Published on October 26th, 2011 by in SEO

It has been stewing in my head for quite a while but I could never quite put my finger on it metaphorically speaking, but SEO certification is never going to happen, sure you could probably run a course in the fundementals but a full blown course covering everything from learning HTML through to distinguishing link patterns and separating the shite and chaff from the shine is not going to stand still while you figure out your methods.

The true learning of how to implement SEO along with best practices for SEM is learned over a period of years… I am still learning more than a decade later, don’t get me wrong I know what I am doing and I achieve the desired results for my clients, probably not at the scale I and they would like, but I get there.

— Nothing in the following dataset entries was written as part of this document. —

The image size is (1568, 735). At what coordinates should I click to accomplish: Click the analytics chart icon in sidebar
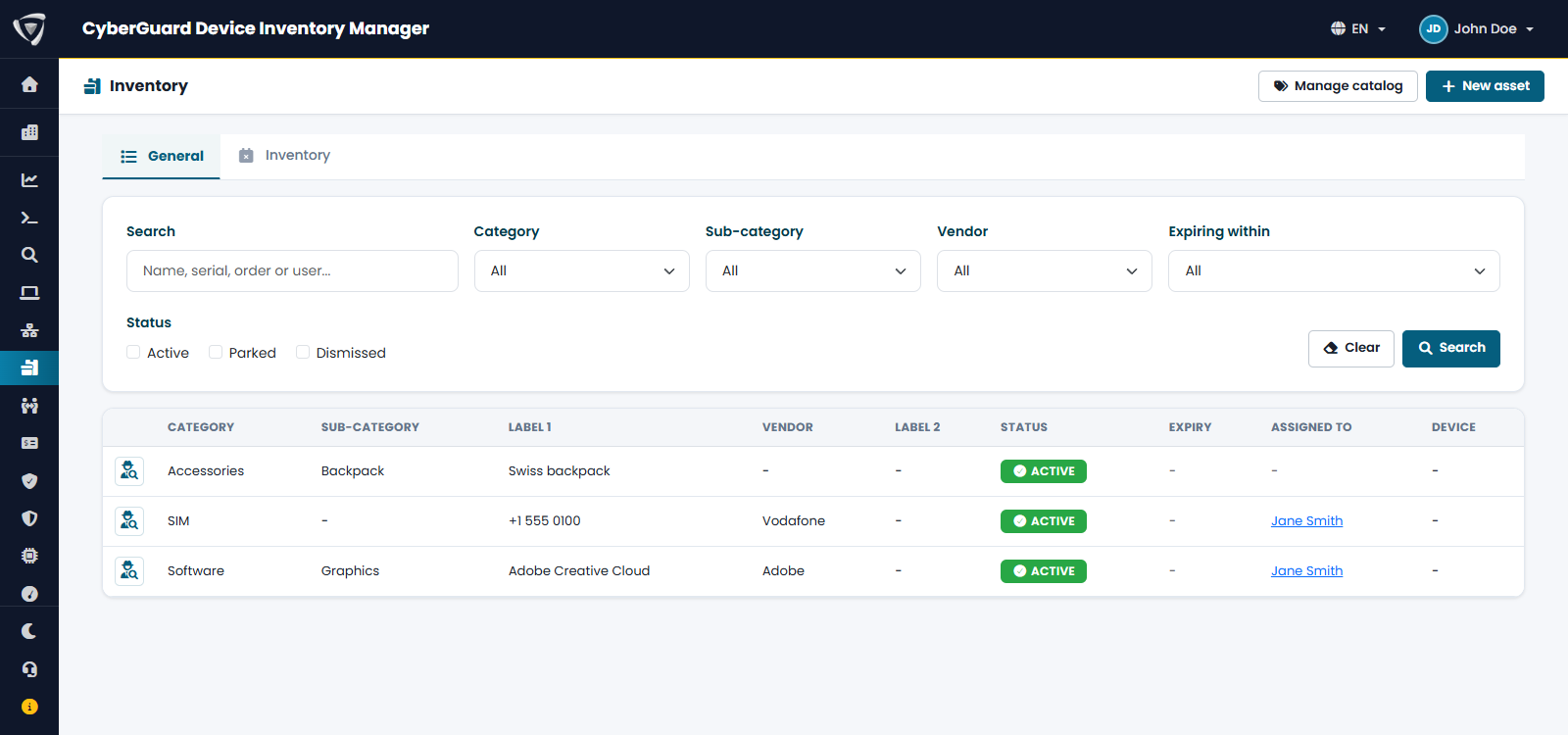pyautogui.click(x=29, y=180)
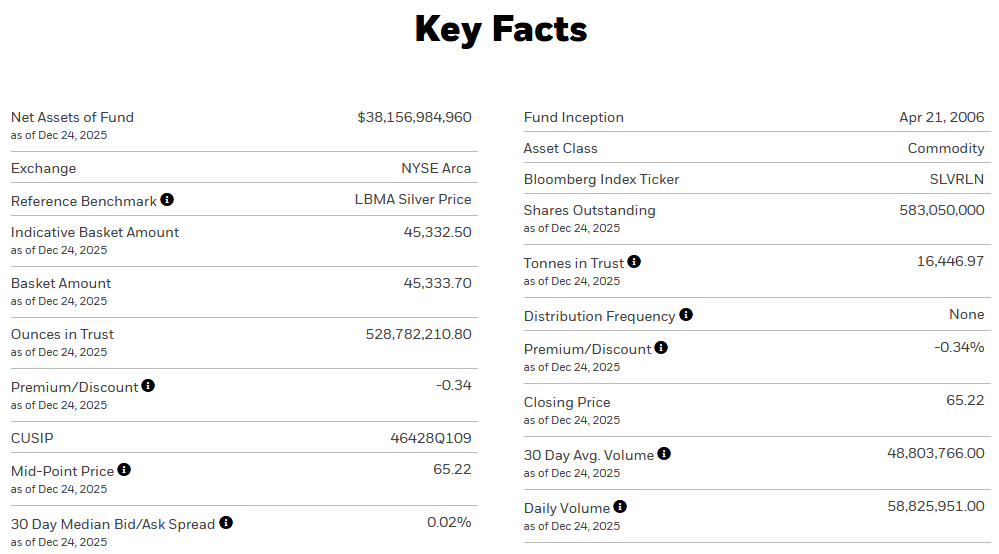The width and height of the screenshot is (999, 554).
Task: Open the 30 Day Median Bid/Ask Spread info icon
Action: point(226,523)
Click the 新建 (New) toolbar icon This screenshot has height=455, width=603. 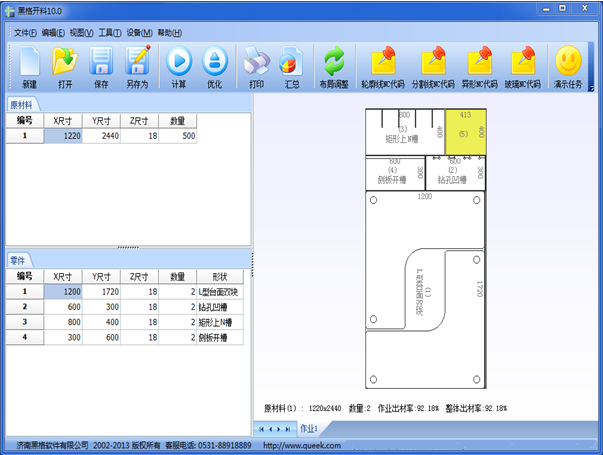(29, 64)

This all did not come about by fluking it, it took a lot of learning in the field, building my own sites, testing them, fucking them up and testing new ones while learning from my experiences. It has me at a stage right now where you get a “Feel” for a new site the first time you visit it, that “feel” comes from experience, time served experience in both learning from the mistakes you have made, learning from the mistakes of others (after testing them) and all the while staying on top of developments and keeping your clients sites moving in the right direction.

It is a very hard metaphor to translate into the written word, but you do come to a point where your first instinct when visiting a site whether you have anything to do with it or not is to get a look at the source code, navigate your way to the robots.txt critique the navigation while inwardly thinking “I would have done that differently”.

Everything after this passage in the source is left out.